• **Your goal**
Retype exactly every line from the one that includes "Click the Add layer mask icon" through the final line of the listing, both ends kept, and omit the pictures.

Segment Open

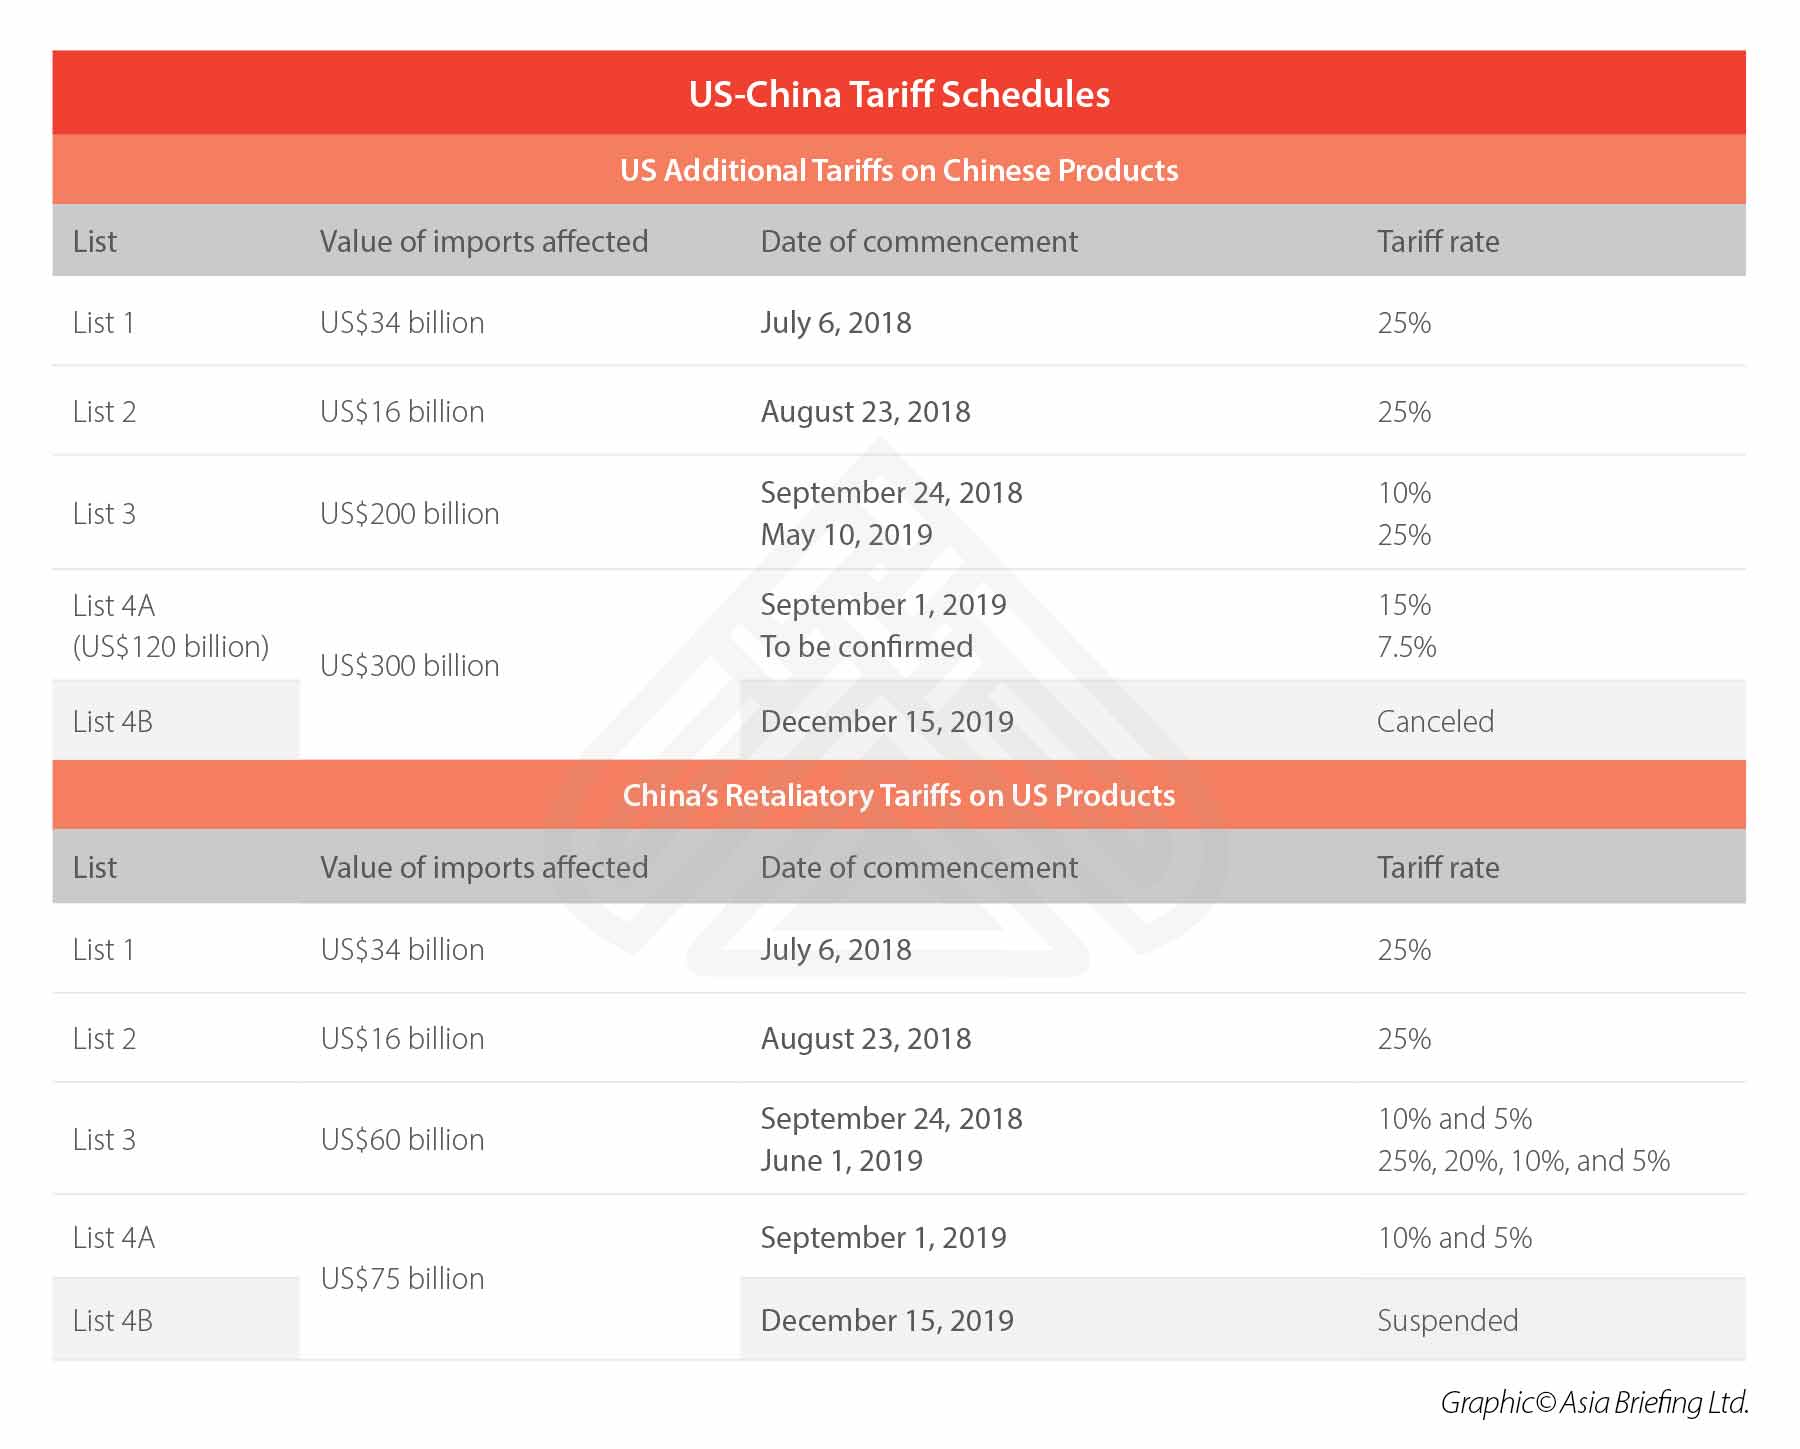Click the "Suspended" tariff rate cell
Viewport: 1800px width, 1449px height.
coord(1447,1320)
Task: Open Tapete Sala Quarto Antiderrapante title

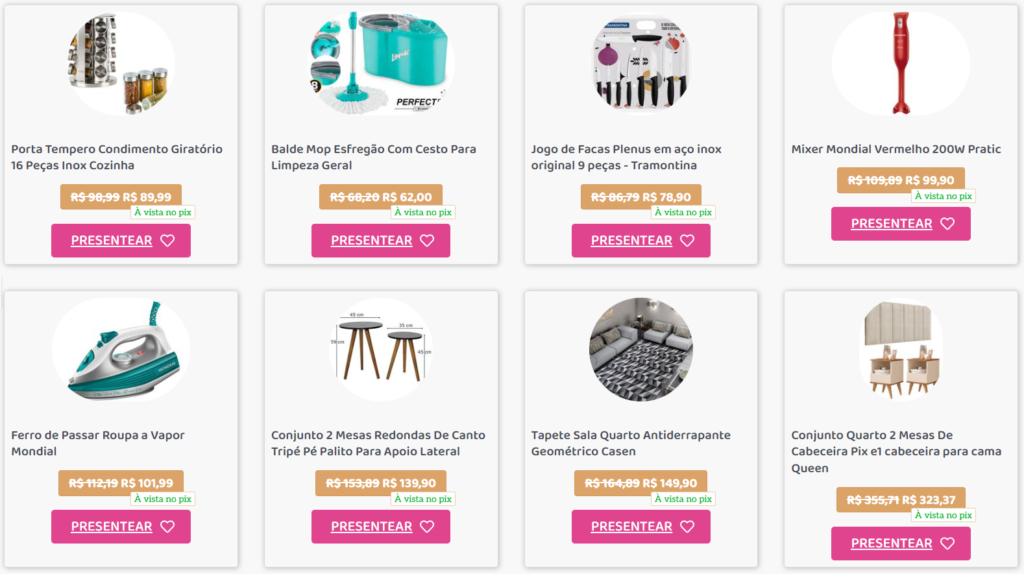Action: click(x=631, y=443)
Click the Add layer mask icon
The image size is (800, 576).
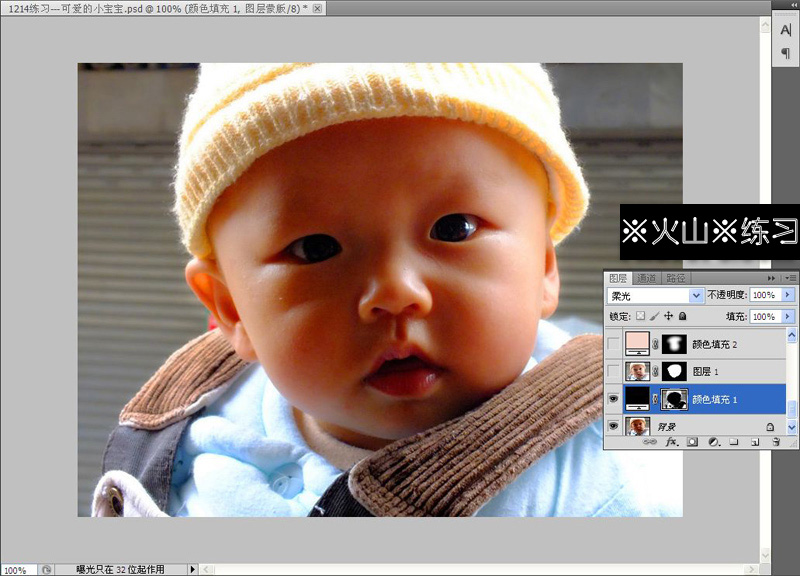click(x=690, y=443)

Segment Closed

• **The answer**
Click the Add layer mask icon
The image size is (800, 576).
click(x=690, y=443)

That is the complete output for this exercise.